When American hegemony dominated the Middle East, the weaker western and regional powers allowed themselves to be ruled by Washington’s Zionist lobby.
As a result nobody shrank from the wars in Iraq and Afghanistan and, more recently, the military intervention in Libya, instigated and championed by Bernard-Henri Lévy (known as BHL), the French thinker who wielded an unreasonable amount of power and influence over then President Sarkozy. BHL had the interests of Israel at heart and was seeking to weaken strong, militarized Arab nations in order to lessen the threat to the Zionist state’s security.
Israel’s security has become a burden on its allies in the West; in addition, it is becoming a moral embarrassment with its daily humiliations of, and injustice towards, the Palestinians. Satellite television and social media has freed information from the control of corporations too often dominated by Zionists and every citizen of any country can find out the historical and contemporary truth about the plight of the Palestinians if they so wish.
Governments – especially those operating some form of democracy – have had to adapt to these seismic changes.
Western mistakes
When the six powers go to Geneva and negotiate with Iran, then, it is on the basis of their own self-interest, not the interests of Israel. They now recognize the massive mistakes made in Iraq, Libya and Afghanistan and see quite clearly that the results of their military adventures and occupations are failed states, torn apart by sectarian and ethnic conflict; anarchic states which have become a breeding ground and haven for the jihadi groups which represent a threat not only to Israel but to their own homeland security.
It is a strange new phenomenon that Arab states who formerly stood in the trenches with the Palestinians first began to acquiesce to American dictates and now seem to want to jump directly into the Israeli camp! The reason is a shared fear of Iranian regional dominance.
America is afraid of hitting Iran because the cost could be very high; reaching an agreement with Tehran and forming a new regional alliance is a wiser move.

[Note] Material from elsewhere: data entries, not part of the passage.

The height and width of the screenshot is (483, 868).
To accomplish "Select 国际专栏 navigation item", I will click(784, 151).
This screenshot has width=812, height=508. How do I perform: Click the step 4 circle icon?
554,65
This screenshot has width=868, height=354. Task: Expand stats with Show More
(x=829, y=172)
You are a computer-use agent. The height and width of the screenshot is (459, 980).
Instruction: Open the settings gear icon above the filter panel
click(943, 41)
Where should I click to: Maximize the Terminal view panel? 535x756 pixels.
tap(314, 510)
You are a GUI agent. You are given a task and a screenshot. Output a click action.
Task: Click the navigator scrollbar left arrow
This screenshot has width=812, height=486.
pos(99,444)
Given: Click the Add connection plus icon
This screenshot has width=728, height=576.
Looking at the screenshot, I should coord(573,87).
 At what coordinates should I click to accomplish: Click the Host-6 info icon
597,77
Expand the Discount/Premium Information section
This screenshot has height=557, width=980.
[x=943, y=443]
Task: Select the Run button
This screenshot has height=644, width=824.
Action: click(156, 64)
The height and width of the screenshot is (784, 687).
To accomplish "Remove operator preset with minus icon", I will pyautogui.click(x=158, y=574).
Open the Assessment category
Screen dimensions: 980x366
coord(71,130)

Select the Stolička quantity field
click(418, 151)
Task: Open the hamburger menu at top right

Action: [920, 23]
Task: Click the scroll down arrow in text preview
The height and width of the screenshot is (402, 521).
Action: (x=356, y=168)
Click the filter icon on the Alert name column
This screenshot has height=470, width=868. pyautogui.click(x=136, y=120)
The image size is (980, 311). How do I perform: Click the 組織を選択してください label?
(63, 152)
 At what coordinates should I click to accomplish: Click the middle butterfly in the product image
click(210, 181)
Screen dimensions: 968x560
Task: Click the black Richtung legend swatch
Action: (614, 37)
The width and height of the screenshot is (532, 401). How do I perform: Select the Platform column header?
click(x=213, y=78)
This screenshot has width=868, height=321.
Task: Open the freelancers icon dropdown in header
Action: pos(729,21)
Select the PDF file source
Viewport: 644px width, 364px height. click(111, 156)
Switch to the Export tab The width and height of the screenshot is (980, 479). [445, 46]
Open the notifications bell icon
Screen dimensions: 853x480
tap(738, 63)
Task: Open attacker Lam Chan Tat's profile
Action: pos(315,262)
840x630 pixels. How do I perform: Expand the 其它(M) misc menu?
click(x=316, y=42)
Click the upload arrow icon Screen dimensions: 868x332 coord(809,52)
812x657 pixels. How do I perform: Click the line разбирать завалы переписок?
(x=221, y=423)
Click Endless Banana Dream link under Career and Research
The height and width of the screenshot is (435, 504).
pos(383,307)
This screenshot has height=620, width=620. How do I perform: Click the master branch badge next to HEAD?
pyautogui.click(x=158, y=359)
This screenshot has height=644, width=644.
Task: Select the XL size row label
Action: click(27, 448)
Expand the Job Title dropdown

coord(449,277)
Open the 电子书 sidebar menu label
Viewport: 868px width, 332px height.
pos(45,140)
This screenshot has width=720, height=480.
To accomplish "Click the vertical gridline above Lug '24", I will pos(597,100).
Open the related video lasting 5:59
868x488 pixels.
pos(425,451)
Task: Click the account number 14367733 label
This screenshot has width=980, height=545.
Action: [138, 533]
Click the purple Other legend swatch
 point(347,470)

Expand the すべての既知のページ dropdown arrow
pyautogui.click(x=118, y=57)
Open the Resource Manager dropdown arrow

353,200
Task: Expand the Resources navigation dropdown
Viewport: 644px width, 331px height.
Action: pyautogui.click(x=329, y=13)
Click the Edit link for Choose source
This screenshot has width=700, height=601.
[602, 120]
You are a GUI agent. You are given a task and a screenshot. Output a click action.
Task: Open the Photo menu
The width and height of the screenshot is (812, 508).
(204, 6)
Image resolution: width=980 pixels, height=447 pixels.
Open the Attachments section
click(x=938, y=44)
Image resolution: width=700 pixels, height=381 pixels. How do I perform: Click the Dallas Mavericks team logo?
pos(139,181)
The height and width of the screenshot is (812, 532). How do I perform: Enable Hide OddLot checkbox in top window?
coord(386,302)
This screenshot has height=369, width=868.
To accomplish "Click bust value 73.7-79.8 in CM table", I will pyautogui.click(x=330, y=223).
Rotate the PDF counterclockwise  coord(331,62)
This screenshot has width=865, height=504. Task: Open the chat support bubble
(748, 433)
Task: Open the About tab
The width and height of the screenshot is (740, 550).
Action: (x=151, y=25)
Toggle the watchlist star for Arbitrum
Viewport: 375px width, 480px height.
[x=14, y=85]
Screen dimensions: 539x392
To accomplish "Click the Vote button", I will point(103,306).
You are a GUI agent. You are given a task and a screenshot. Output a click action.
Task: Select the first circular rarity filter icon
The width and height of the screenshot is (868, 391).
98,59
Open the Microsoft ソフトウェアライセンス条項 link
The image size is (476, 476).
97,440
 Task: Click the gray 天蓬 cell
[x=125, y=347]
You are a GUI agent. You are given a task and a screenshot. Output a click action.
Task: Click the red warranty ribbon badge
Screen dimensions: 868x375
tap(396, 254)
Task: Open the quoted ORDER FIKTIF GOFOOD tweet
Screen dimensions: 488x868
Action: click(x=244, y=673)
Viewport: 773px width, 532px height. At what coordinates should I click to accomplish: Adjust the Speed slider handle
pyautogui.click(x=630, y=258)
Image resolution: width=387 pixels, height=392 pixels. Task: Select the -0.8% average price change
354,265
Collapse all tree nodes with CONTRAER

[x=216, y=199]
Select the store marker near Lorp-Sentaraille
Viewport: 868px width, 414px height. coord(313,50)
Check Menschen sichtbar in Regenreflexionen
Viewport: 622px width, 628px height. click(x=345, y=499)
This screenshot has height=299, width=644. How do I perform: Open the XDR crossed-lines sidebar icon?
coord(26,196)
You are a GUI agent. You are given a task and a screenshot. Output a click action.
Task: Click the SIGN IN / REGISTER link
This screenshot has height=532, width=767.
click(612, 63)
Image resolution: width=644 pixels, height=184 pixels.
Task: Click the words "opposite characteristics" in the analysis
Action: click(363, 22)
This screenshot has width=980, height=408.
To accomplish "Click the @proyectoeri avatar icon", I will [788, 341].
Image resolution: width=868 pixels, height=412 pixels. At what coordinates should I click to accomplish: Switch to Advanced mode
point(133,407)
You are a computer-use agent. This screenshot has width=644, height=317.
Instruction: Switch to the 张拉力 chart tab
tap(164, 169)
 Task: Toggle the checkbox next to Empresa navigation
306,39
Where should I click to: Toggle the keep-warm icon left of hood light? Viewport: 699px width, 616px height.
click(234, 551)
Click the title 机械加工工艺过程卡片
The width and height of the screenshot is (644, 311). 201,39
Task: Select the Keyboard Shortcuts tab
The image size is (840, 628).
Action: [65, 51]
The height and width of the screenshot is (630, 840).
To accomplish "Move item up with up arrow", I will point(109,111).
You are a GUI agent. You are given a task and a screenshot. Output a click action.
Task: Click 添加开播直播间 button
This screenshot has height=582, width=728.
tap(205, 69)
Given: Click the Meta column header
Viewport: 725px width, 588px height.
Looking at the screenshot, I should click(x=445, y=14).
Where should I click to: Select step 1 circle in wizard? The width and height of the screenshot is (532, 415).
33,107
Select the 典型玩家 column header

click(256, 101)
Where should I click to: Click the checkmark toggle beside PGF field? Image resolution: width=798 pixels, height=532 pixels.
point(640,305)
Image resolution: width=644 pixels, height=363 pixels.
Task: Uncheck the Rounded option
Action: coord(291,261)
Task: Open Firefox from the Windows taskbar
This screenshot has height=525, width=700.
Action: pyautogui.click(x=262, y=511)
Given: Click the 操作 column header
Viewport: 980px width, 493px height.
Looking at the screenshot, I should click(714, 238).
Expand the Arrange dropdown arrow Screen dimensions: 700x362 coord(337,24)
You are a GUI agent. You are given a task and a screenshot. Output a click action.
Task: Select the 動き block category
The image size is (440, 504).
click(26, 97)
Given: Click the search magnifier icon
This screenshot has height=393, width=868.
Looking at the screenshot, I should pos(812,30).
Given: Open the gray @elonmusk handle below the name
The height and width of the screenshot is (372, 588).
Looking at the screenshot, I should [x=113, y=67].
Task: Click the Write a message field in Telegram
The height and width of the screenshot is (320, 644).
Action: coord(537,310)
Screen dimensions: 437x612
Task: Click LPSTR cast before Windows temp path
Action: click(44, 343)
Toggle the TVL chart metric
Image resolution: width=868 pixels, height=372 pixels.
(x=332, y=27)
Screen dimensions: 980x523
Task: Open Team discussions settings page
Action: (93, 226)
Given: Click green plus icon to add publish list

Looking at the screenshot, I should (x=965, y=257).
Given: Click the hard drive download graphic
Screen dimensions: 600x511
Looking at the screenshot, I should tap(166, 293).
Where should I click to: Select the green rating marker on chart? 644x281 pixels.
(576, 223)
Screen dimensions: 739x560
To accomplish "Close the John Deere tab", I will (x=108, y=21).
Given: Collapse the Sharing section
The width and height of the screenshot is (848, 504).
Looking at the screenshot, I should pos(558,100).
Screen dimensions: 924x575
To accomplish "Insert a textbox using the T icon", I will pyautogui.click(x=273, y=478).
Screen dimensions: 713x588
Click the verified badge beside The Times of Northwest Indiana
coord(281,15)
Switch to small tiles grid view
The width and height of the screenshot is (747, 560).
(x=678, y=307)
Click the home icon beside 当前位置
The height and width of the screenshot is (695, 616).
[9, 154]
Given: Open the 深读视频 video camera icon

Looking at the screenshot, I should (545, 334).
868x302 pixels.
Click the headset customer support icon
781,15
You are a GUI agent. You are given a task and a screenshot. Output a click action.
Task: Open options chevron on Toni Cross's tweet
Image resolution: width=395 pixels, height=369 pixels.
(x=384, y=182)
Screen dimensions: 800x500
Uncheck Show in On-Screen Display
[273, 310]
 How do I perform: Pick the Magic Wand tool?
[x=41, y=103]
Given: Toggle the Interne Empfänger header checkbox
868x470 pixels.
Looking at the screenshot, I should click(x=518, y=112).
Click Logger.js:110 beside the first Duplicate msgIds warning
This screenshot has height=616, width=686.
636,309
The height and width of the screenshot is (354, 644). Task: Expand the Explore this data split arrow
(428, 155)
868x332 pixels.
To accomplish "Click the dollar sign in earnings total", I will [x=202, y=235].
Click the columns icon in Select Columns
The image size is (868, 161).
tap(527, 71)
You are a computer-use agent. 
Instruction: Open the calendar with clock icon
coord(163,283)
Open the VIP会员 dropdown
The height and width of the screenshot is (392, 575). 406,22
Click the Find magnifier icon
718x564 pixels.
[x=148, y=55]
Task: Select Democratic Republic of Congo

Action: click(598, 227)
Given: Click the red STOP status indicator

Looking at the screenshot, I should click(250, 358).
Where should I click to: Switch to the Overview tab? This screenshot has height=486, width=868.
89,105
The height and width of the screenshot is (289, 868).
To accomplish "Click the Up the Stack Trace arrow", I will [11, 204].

Barack Obama did not receive the Nobel Peace Prize to start new wars but to extinguish existing ones.
Although he continues the obnoxious and morally indefensible campaign of murderous drone strikes in Yemen, Pakistan and Afghanistan, Obama’s focus is clearly moving away from the Middle East as he seeks new alliances, new markets and new economic possibilities.
Without the threat of superpower violence to back up its bullying, its arrogance and its wars, the influence of Israel will wane and its historical and emotional blackmail will no longer suffice to justify its crimes.